Even though SCCDA could be considered a part of ECDA, the methods for identifying susceptibility to corrosion and SCC differ, justifying an independent approach.

Direct-assessment methods do not depend on the ability of a pipeline to be pigged, making them most valuable to those pipelines that cannot accept pigs. A survey by the US Interstate Natural Gas Association of America determined that only 35% of interstate natural gas transmission pipelines are piggable and 43% are either unpiggable or would require extensive modification such as replacing bends.4

For intrastate pipelines, the fraction of unpiggable pipelines increases. For example, the New York Gas Group, the state's gas utility trade association, has estimated that about 75% of pipelines that operate at stresses greater than 20% specified minimum yield stress (SMYS) within New York are unpiggable.

Although direct assessment can be used to enhance pipeline integrity management for a significant portion of unpiggable lines, one outcome may be prioritizing a pipeline of interest for mechanical modifications so that an in-line inspection (ILI) tool may be run.

A technical advantage is that direct-assessment methods detect anomalies based on the causes of corrosion and therefore have the ability efficiently to detect the most likely locations of present and future corrosion. This broadens an integrity-management perspective from detection and repair to include prevention and mitigation.

External-corrosion DA

Because details of ECDA are in a NACE Recommended Practice,5 only an overview and brief discussion will be provided here.
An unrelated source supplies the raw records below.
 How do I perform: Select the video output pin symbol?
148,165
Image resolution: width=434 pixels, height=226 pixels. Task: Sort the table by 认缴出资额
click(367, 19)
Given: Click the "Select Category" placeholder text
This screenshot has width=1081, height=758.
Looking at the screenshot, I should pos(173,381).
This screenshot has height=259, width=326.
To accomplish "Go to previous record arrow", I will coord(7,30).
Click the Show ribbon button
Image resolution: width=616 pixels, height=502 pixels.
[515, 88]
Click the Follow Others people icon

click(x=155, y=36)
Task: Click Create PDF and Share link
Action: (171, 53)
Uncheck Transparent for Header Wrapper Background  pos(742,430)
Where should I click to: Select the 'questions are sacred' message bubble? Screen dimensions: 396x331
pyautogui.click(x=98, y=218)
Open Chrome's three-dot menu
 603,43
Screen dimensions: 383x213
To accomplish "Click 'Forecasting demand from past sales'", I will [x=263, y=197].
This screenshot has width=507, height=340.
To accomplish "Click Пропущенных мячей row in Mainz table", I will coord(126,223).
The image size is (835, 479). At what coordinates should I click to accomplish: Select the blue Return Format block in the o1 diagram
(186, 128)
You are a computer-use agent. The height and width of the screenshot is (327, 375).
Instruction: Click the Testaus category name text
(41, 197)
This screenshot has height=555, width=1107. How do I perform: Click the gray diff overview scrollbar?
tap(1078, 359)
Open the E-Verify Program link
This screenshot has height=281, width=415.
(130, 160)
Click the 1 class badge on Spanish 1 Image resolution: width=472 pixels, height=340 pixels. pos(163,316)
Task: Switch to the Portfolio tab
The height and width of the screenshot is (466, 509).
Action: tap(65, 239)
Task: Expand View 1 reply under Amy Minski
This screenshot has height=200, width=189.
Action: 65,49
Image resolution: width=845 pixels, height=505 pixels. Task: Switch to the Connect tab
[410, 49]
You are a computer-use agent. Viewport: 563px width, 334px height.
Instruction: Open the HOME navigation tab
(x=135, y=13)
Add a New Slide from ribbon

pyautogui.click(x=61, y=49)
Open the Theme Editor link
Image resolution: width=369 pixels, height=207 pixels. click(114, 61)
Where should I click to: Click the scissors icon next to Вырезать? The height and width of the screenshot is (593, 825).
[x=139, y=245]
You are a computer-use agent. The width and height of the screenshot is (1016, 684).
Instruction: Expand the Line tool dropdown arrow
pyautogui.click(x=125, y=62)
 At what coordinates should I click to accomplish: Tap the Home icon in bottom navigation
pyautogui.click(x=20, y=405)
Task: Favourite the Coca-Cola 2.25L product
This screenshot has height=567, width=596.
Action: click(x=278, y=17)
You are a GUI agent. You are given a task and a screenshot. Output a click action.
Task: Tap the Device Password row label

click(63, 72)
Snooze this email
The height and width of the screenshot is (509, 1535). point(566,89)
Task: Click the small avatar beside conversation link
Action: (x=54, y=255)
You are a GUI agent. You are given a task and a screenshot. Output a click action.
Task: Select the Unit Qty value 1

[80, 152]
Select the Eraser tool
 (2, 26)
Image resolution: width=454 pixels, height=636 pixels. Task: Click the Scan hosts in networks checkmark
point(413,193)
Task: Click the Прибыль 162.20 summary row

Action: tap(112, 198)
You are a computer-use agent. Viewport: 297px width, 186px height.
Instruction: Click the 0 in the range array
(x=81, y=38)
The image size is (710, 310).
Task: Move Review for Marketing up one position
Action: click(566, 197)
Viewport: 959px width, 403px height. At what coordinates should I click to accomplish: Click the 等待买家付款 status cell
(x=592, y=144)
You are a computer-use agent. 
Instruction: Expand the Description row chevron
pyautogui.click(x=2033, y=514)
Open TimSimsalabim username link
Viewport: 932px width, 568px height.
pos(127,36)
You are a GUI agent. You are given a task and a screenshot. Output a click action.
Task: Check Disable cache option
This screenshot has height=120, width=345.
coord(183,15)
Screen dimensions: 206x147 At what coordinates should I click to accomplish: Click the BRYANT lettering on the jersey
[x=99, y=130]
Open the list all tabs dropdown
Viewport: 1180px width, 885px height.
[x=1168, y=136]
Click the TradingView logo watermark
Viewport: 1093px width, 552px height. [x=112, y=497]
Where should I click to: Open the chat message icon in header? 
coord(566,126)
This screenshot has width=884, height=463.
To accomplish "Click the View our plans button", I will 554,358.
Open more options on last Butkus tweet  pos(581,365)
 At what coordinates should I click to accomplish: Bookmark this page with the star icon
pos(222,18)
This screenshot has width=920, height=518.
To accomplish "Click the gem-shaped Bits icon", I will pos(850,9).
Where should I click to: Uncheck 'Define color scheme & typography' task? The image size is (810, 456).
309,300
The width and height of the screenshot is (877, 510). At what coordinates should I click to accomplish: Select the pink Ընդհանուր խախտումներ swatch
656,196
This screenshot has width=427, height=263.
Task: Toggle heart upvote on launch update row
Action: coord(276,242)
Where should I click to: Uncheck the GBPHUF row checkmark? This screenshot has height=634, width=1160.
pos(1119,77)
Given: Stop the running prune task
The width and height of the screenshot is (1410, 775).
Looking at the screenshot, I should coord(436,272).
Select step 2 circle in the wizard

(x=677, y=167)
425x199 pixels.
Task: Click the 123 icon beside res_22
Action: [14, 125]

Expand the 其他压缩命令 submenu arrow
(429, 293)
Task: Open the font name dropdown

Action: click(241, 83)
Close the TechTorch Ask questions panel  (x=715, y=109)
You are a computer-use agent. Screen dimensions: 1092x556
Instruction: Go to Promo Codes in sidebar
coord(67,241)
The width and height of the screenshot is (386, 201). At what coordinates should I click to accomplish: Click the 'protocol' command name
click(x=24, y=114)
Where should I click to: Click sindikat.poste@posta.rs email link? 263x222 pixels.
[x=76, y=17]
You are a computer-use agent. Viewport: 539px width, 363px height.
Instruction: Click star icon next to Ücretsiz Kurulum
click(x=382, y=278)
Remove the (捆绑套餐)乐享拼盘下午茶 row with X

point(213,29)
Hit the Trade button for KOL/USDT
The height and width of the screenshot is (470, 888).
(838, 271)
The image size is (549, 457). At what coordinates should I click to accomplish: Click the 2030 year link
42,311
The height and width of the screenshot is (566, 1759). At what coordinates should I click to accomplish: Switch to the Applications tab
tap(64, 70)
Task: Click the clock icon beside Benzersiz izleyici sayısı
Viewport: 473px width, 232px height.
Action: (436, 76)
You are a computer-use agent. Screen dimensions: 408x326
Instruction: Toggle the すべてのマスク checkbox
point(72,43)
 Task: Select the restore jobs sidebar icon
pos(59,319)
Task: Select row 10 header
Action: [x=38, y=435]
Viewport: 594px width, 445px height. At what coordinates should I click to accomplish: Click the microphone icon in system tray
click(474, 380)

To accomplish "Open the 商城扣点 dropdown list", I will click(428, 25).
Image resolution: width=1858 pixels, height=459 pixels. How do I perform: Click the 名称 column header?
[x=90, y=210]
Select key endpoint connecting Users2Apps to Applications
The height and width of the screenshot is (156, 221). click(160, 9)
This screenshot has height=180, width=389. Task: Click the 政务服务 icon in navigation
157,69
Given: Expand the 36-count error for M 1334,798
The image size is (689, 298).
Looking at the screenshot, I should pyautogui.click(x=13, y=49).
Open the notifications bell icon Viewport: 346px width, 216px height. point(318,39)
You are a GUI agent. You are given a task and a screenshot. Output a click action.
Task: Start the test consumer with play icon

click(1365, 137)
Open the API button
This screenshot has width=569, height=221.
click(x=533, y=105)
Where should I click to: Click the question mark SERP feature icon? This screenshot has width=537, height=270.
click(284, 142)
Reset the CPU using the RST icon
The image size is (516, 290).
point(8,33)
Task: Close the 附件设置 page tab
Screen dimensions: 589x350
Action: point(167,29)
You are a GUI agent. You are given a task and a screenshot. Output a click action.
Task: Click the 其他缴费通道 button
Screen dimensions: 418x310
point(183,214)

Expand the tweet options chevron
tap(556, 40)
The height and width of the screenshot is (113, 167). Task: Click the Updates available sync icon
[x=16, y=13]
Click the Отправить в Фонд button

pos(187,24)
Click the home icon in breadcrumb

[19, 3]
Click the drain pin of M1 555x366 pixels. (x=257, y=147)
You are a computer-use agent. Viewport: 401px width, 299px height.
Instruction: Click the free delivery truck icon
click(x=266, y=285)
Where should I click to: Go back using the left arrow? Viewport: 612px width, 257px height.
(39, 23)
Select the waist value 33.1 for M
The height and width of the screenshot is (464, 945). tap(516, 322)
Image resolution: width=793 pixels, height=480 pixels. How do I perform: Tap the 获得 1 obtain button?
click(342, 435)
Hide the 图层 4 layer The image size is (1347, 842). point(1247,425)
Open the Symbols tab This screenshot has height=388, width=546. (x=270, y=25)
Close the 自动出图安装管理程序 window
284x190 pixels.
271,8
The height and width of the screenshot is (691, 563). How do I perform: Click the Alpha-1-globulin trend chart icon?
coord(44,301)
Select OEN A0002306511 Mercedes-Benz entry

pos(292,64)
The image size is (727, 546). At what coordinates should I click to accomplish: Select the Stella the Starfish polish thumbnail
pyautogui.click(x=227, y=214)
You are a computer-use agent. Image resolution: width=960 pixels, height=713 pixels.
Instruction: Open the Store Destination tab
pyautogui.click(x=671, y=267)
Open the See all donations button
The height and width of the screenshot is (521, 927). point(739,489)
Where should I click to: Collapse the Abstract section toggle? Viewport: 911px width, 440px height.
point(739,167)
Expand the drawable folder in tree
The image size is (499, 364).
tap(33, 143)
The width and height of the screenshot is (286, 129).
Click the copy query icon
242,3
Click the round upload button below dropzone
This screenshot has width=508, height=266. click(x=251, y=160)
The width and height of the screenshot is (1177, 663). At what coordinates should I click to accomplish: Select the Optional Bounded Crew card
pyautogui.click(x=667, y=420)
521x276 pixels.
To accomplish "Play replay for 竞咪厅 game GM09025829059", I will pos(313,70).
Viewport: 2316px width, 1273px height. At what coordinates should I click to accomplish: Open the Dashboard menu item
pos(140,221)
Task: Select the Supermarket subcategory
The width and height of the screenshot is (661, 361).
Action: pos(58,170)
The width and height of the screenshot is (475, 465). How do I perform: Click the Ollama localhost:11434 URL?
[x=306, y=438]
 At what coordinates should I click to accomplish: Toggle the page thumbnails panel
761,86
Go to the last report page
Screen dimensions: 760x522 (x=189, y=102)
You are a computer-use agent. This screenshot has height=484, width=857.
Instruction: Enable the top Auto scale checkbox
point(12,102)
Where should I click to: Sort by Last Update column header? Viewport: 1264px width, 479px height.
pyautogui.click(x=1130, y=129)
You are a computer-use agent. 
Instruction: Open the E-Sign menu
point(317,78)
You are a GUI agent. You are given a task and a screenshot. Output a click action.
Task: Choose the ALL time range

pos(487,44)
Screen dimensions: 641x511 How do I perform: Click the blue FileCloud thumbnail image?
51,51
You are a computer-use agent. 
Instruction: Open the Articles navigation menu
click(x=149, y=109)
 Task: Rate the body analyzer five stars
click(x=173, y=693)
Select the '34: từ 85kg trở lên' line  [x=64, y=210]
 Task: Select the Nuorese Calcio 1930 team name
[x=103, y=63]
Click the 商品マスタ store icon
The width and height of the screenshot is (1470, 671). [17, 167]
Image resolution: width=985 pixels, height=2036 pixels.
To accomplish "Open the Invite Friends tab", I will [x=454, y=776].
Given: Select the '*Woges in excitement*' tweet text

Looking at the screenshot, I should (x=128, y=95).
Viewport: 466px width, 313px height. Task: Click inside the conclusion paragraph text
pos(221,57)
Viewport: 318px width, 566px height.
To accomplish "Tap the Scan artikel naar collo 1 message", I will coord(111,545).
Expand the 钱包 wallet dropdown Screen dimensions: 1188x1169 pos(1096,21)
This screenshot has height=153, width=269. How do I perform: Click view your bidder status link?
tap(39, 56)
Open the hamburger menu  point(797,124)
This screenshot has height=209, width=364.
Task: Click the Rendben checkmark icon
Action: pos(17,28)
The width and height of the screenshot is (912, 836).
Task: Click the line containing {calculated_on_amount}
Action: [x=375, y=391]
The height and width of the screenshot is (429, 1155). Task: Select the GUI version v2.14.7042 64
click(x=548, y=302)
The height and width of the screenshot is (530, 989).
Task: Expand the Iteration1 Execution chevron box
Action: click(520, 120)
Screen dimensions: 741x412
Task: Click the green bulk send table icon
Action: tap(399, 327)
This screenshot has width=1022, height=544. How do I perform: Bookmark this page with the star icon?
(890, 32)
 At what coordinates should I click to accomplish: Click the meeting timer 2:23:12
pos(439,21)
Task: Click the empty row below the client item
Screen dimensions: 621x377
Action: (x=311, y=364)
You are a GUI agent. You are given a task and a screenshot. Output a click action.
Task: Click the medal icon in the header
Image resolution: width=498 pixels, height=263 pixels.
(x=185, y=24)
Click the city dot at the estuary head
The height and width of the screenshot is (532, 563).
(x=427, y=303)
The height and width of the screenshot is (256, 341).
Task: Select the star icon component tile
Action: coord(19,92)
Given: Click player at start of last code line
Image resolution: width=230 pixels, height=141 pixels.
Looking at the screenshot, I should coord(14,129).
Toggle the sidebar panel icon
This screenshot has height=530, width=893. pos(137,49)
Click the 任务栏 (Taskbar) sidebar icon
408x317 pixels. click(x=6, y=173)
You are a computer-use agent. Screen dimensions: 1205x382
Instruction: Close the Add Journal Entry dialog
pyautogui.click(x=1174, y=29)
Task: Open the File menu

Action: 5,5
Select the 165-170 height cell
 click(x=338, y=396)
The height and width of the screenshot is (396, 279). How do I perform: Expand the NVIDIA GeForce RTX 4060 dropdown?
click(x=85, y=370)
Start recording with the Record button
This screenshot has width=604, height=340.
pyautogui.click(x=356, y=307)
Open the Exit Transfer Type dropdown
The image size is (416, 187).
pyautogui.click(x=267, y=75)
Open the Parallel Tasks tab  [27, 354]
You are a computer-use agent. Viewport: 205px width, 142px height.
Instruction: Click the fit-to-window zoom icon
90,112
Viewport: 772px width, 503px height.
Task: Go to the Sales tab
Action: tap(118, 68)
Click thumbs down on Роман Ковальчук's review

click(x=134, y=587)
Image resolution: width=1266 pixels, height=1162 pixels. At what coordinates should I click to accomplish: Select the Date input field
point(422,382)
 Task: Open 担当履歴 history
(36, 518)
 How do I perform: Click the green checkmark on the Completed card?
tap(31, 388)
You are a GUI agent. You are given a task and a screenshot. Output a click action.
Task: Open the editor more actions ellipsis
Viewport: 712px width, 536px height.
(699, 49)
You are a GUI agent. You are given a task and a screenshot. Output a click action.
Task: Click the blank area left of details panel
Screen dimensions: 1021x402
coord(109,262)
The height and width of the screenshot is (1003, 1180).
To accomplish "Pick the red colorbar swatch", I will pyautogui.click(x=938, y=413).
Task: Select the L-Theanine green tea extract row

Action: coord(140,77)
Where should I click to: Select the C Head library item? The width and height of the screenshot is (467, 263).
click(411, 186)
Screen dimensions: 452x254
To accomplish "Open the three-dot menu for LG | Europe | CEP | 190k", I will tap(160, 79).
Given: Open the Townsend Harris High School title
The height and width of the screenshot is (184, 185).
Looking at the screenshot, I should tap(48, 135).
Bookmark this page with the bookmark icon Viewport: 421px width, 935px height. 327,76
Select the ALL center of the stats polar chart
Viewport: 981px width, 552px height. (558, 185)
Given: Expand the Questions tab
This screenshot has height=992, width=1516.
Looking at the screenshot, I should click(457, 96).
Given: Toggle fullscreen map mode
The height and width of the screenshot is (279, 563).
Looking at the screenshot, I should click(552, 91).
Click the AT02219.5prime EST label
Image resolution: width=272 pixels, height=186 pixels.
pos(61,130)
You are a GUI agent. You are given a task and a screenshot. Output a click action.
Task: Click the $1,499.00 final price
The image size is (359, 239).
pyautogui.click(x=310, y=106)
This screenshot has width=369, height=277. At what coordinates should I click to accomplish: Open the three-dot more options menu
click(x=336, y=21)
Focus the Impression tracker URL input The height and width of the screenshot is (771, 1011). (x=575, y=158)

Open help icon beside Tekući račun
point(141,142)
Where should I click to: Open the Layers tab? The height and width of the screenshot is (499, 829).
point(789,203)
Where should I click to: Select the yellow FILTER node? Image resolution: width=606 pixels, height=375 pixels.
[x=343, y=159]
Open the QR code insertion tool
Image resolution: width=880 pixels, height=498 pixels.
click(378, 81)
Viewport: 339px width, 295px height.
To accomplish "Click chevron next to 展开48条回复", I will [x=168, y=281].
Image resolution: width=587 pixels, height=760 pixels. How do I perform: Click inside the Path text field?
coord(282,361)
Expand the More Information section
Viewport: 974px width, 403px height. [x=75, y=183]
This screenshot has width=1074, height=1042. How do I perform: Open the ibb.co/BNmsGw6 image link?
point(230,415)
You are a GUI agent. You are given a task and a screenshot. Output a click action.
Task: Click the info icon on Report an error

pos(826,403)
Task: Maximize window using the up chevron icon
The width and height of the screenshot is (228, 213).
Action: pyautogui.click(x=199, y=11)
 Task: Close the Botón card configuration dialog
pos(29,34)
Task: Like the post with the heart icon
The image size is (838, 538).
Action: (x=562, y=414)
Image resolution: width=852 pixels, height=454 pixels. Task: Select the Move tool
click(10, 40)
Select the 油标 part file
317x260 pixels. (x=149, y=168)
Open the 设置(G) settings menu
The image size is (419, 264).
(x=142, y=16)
Pipeline operators have historically used a variety of electrical survey tools to manage external corrosion, and ECDA incorporates these tools in a formal process containing four steps:

  • Preassessment includes determining if ECDA is feasible and selecting the appropriate aboveground survey methods, or indirect inspection tools, for regions of pipe.
  • Indirect inspections identify likely areas of coating damage, areas where corrosion may have occurred, or areas where corrosion may be occurring.

    The tools include DC and AC methods.

    DC methods include measuring the level of cathodic polarization on the pipe (close-interval survey) and measuring voltage gradients associated with cathodic current through the soil (or, DCVG).

    AC methods are performed by application of a source of AC current of specific frequency allowing it to be discriminated from background DC current (or AC current with different frequency). Magnetometers measure the amount of current attenuation along the pipe, and current loss is attributed to coating defects.

    Detecting areas of AC voltage gradient (or, ACVG) can serve as a method to detect local coating defects.

    Direct examinations are performed at locations most likely to contain an anomaly. This step includes prioritization of indications from indirect inspections, excavating locations where coating and corrosion activity are most likely, measuring coating damage and corrosion defects, evaluating damage severity, root-cause analysis, and a process evaluation.
    1. Post assessment defines reassessment intervals and assesses the overall effectiveness of the ECDA process.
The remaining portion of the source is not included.